**PASSAGE TO READ**
So far, a poorly-organized Syrian opposition has proven unable to self-organize and form a steady front against the forces of President Assad. Terror tactics used by militants allow them to kill military and governmental officials, but do not help to hold positions against a regular army.

“We come here to learn. Kosovo has walked this path and has an experience that would be very useful for us,” says the head of the Syrian delegation Ammar Abdulhamid, a Syrian-born human rights activist and dissident. “In particular, we’d like to know how scattered armed groups were finally organized into KLA.”

Syrian opposition leaders have promised to immediately recognize Kosovo once they seize power in the country.

“We’re in vital need of joint actions as a coalition opposition,” stressed Ammar Abdulhamid, a long-time opponent of the Syria’s President Bashar Assad. In 2005, he left Syria to settle in the US.

The training camp on the Albanian-Kosovo border that has welcomed Syrian attendees was originally organized by the US to help the KLA train its fighters.

The Kosovo Liberation Army (KLA) was considered a terrorist organization by the US, the UK and France for years until, in 1998, it was taken off the list of terrorists with no explanation given. The KLA used to have up to 10 per cent of underage fighters in its ranks.

There were numerous reports of the KLA having contacts with Al-Qaeda, getting arms from that terrorist organization, getting its militants trained in Al-Qaeda camps in Pakistan and even having members of Al-Qaeda in its ranks fighting against Serbs.

The same horrors that were witnessed during the war in Kosovo are now apparently being prepared for the multi-confessional Syrian population by Islamist Syrian Liberation Army trained in Muslim Kosovo in the middle of Europe.

The Syrian Liberation Army group that actually formed the delegation to Kosovo has been fighting with the Syrian government for over a year now. This stand-off has claimed well over 9,000 lives, about half of them Syrian servicemen, law enforcers and officials.

Lately, the militants have been squeezed out of the Syrian cities and their positions along the Syrian-Turkish border. Being unable to turn the tide independently, the Syrian Liberation Army has been addressing to its foreign sponsors to start a military intervention into Syria to topple President Bashar Assad.

Marauder and ethnic-cleansing tactics

­Wiping out local minorities after an extensive NATO air-strike were the only combat tactics the KLA had mastered and the only thing the Syrian opposition can really learn from them, foreign affairs editor for the US-based Chronicles magazine, Srdja Trifcovich, told RT.

RT: Just what might the Syrian opposition learn at these camps?

(Data records)
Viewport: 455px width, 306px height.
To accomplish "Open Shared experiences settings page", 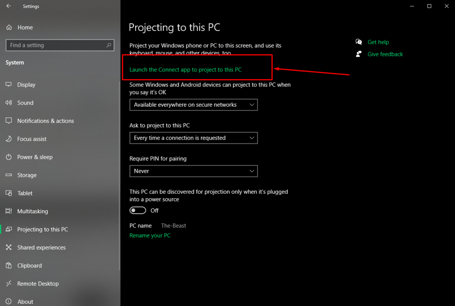I will click(x=41, y=247).
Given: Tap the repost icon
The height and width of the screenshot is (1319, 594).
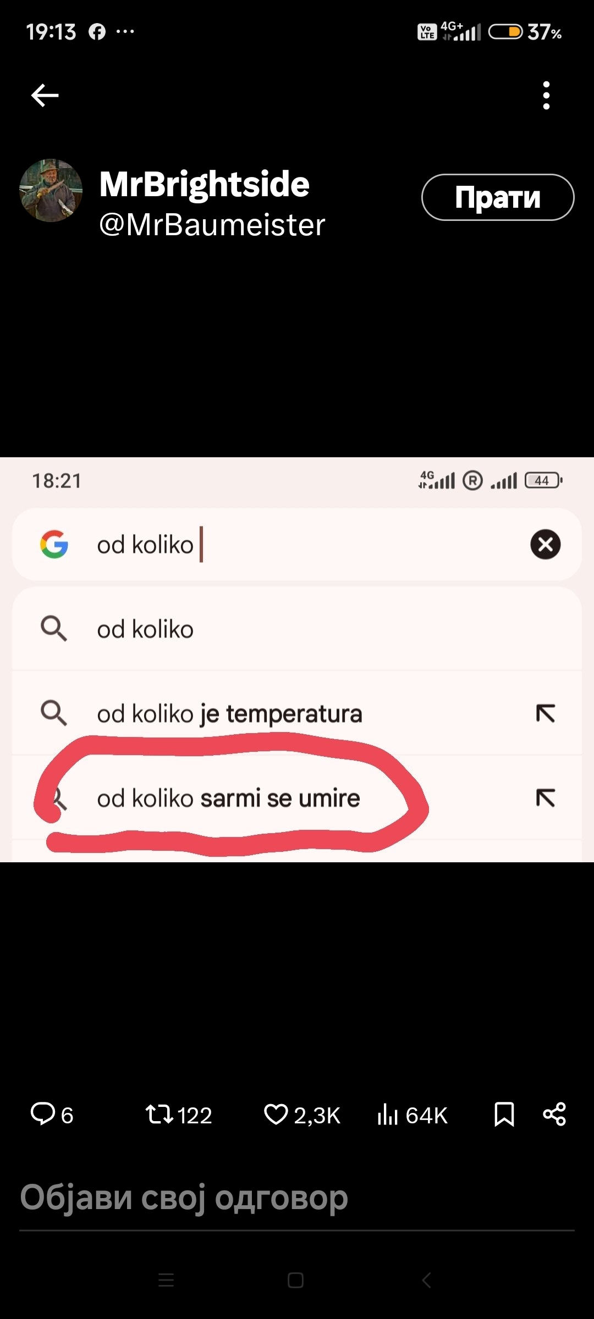Looking at the screenshot, I should click(x=159, y=1114).
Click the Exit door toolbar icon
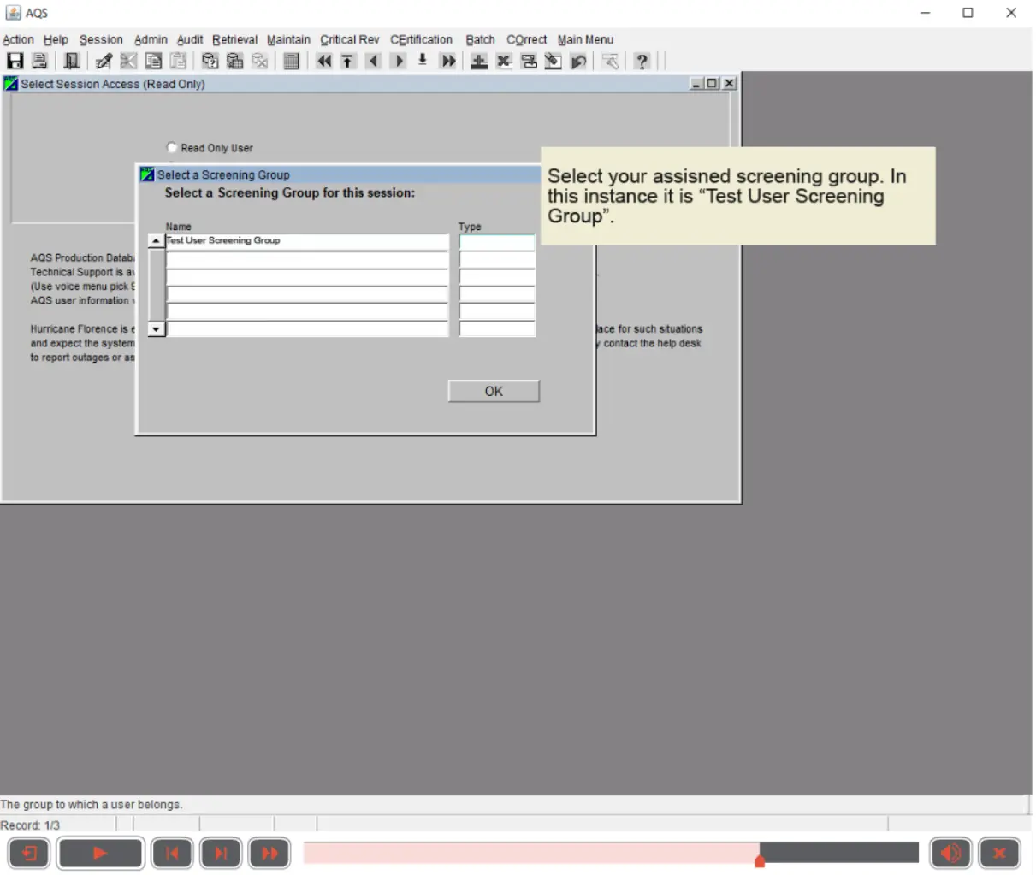The height and width of the screenshot is (875, 1036). pos(72,61)
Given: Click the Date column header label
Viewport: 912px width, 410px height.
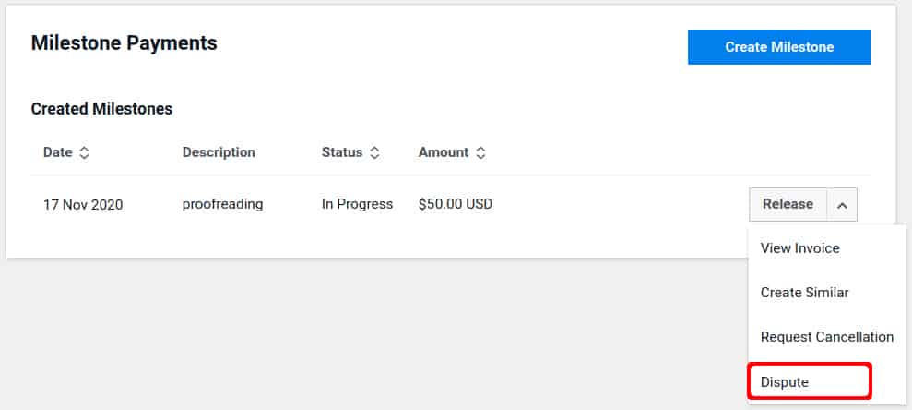Looking at the screenshot, I should 57,152.
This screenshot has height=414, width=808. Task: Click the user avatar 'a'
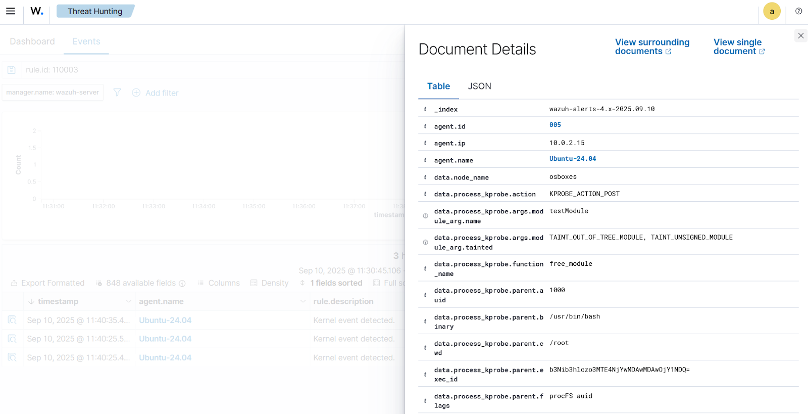772,11
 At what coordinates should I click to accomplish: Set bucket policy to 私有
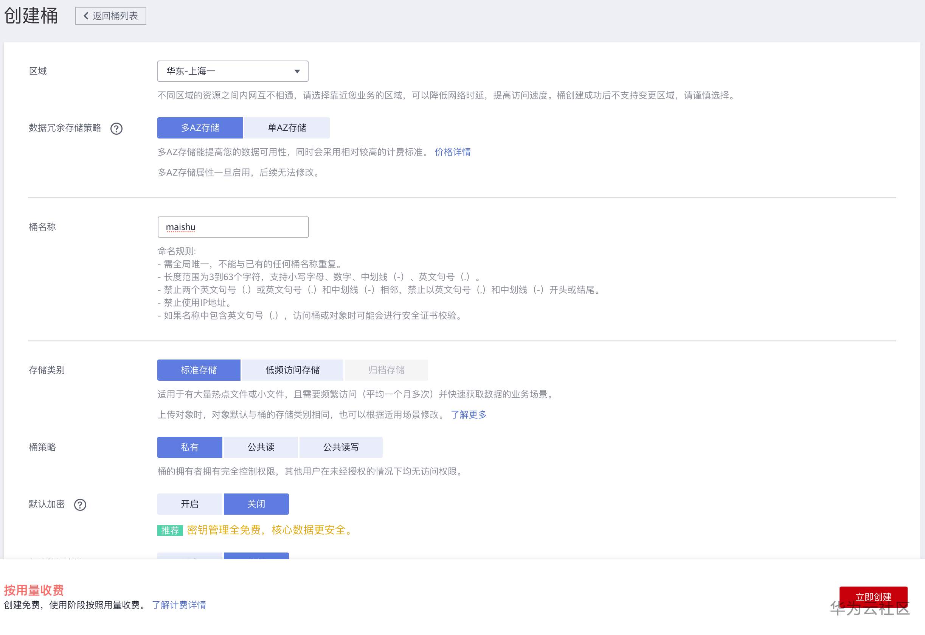coord(189,447)
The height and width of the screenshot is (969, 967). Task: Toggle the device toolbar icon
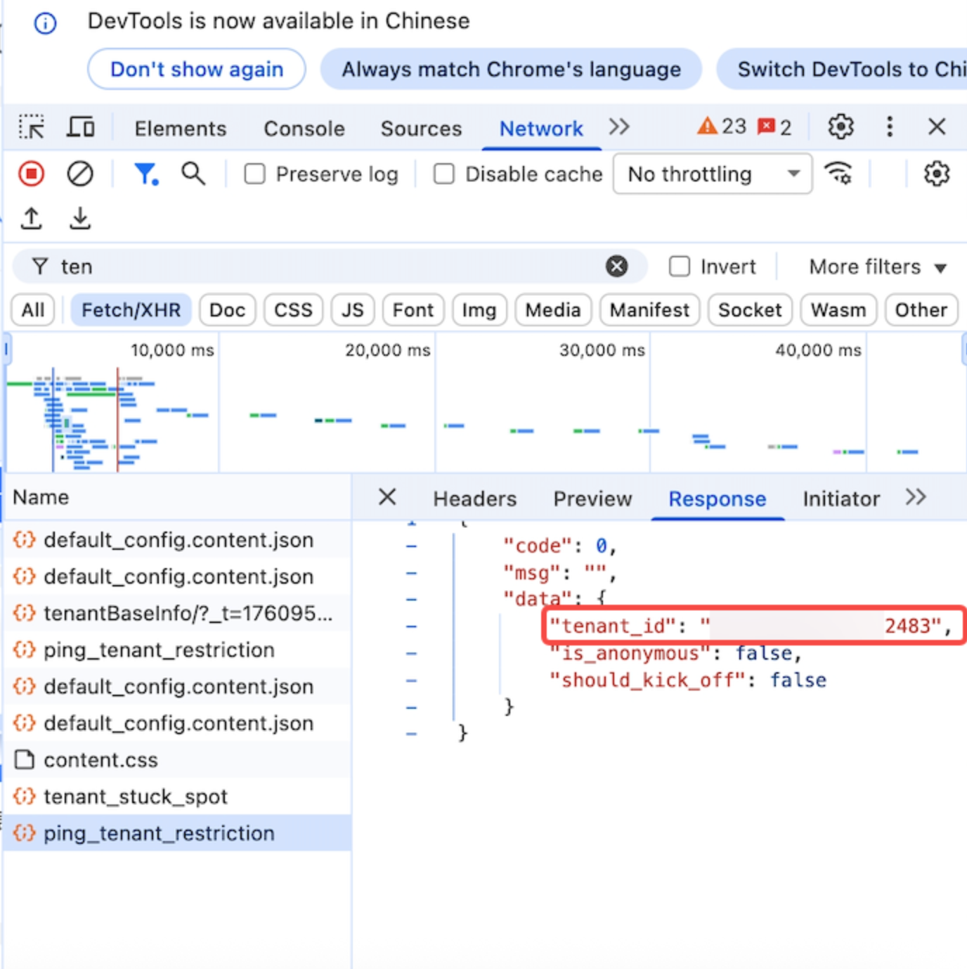81,127
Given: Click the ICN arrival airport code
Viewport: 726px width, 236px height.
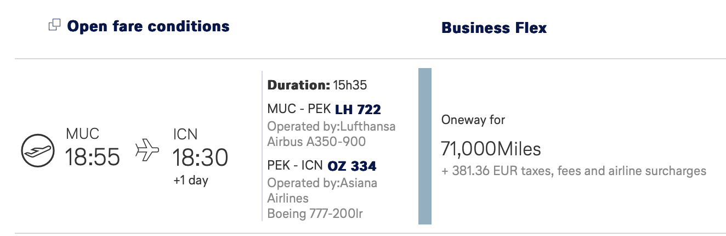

**PROBLEM DESCRIPTION**
In the passage on the Syrian opposition and Kosovo, copy the stretch from "There were numerous" through "fighting against Serbs.".

**ANSWER IN FULL**
There were numerous reports of the KLA having contacts with Al-Qaeda, getting arms from that terrorist organization, getting its militants trained in Al-Qaeda camps in Pakistan and even having members of Al-Qaeda in its ranks fighting against Serbs.